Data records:
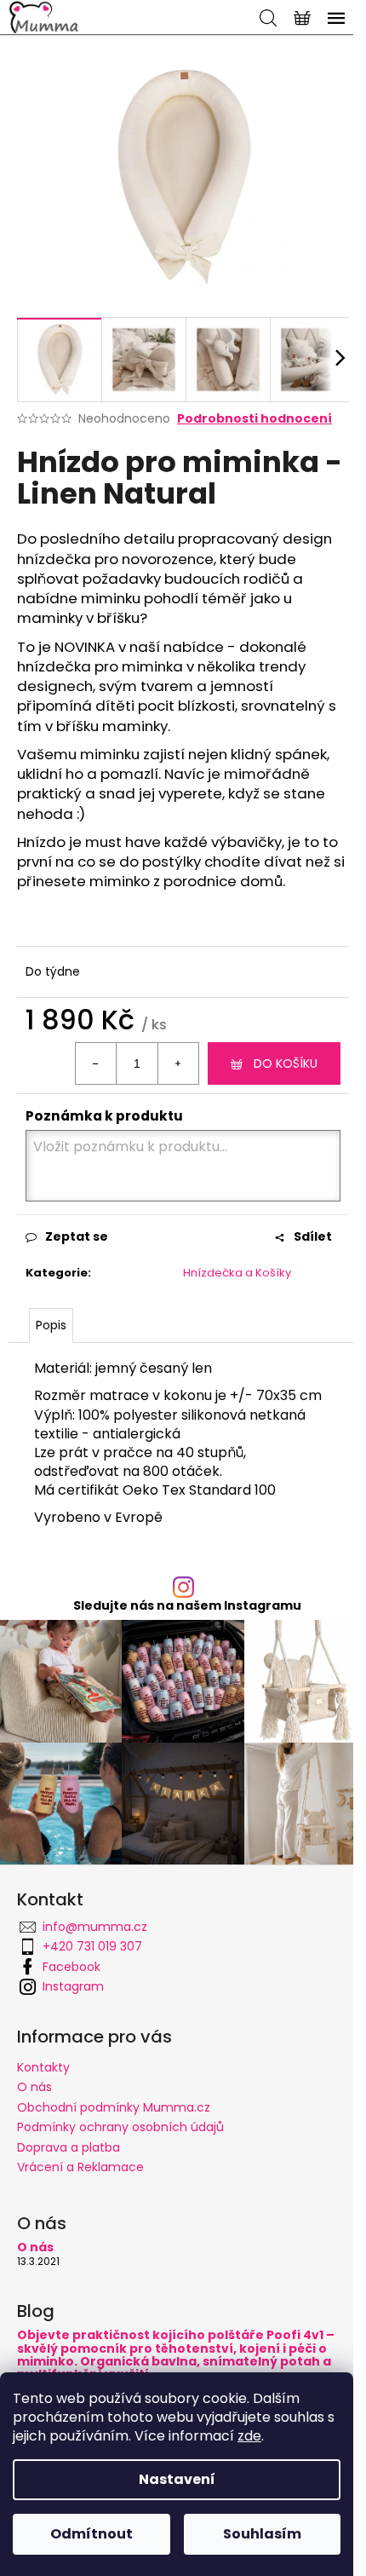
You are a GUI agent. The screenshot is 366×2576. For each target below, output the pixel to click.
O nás (34, 2086)
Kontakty (43, 2067)
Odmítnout (91, 2534)
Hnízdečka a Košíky (237, 1273)
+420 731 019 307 (92, 1946)
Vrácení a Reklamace (80, 2166)
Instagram (73, 1986)
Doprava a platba (68, 2147)
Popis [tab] (51, 1325)
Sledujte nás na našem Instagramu (187, 1605)
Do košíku (285, 1063)
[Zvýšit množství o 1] (177, 1063)
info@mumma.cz (95, 1926)
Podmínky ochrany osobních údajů (120, 2126)
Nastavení (177, 2479)
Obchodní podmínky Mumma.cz (113, 2107)
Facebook (71, 1966)
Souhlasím (262, 2534)
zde (249, 2436)
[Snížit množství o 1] (96, 1063)
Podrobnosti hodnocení (254, 419)
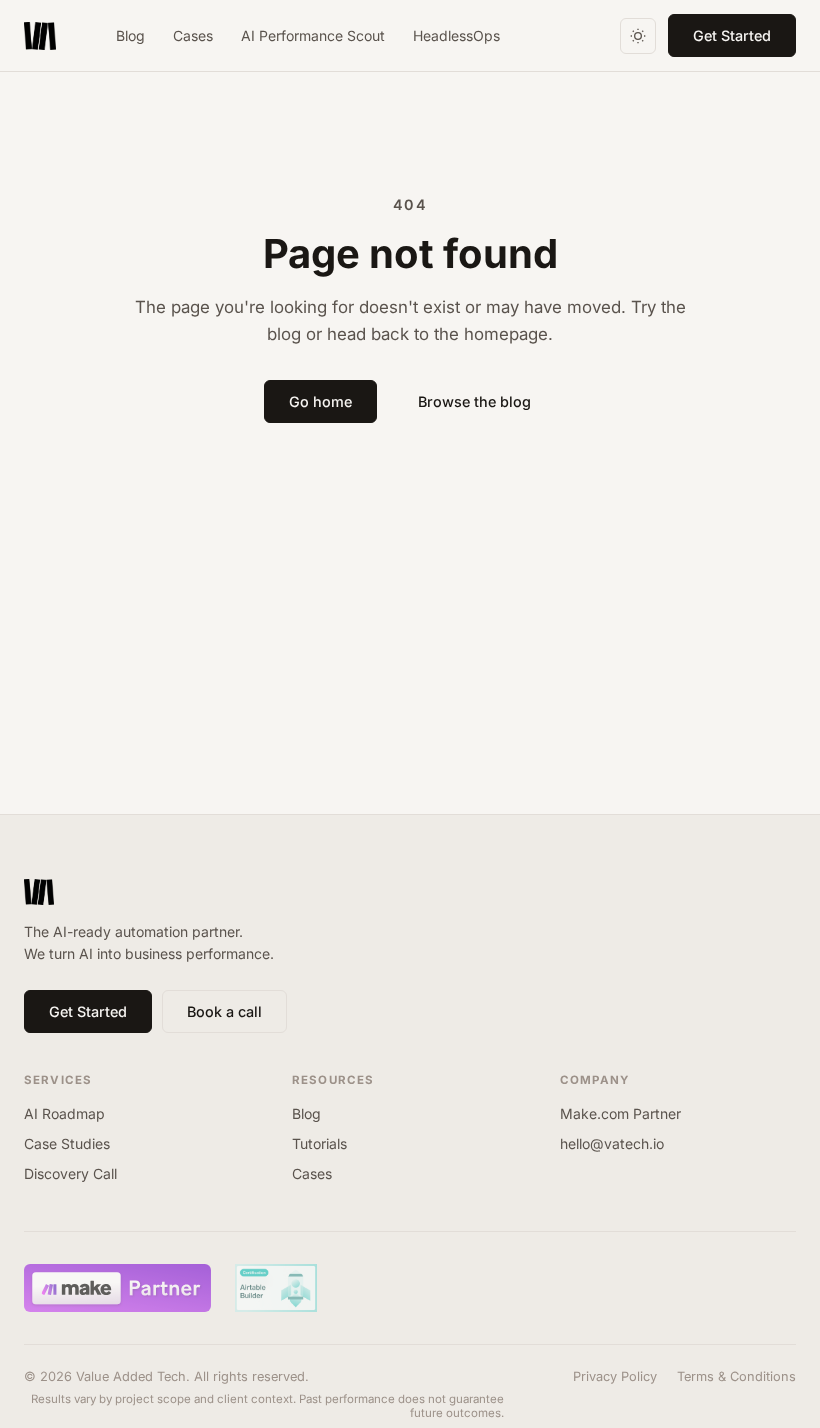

● **TASK INSTRUCTIONS**
Transcribe each line above exactly, pictures excluded.

● **ANSWER TO THE EXERCISE**
You are a GUI agent. The screenshot is 366×2576. For each target below, output the pixel to click.
O nás (34, 2086)
Kontakty (43, 2067)
Odmítnout (91, 2534)
Hnízdečka a Košíky (237, 1273)
+420 731 019 307 (92, 1946)
Vrácení a Reklamace (80, 2166)
Instagram (73, 1986)
Doprava a platba (68, 2147)
Popis [tab] (51, 1325)
Sledujte nás na našem Instagramu (187, 1605)
Do košíku (285, 1063)
[Zvýšit množství o 1] (177, 1063)
info@mumma.cz (95, 1926)
Podmínky ochrany osobních údajů (120, 2126)
Nastavení (177, 2479)
Obchodní podmínky Mumma.cz (113, 2107)
Facebook (71, 1966)
Souhlasím (262, 2534)
zde (249, 2436)
[Snížit množství o 1] (96, 1063)
Podrobnosti hodnocení (254, 419)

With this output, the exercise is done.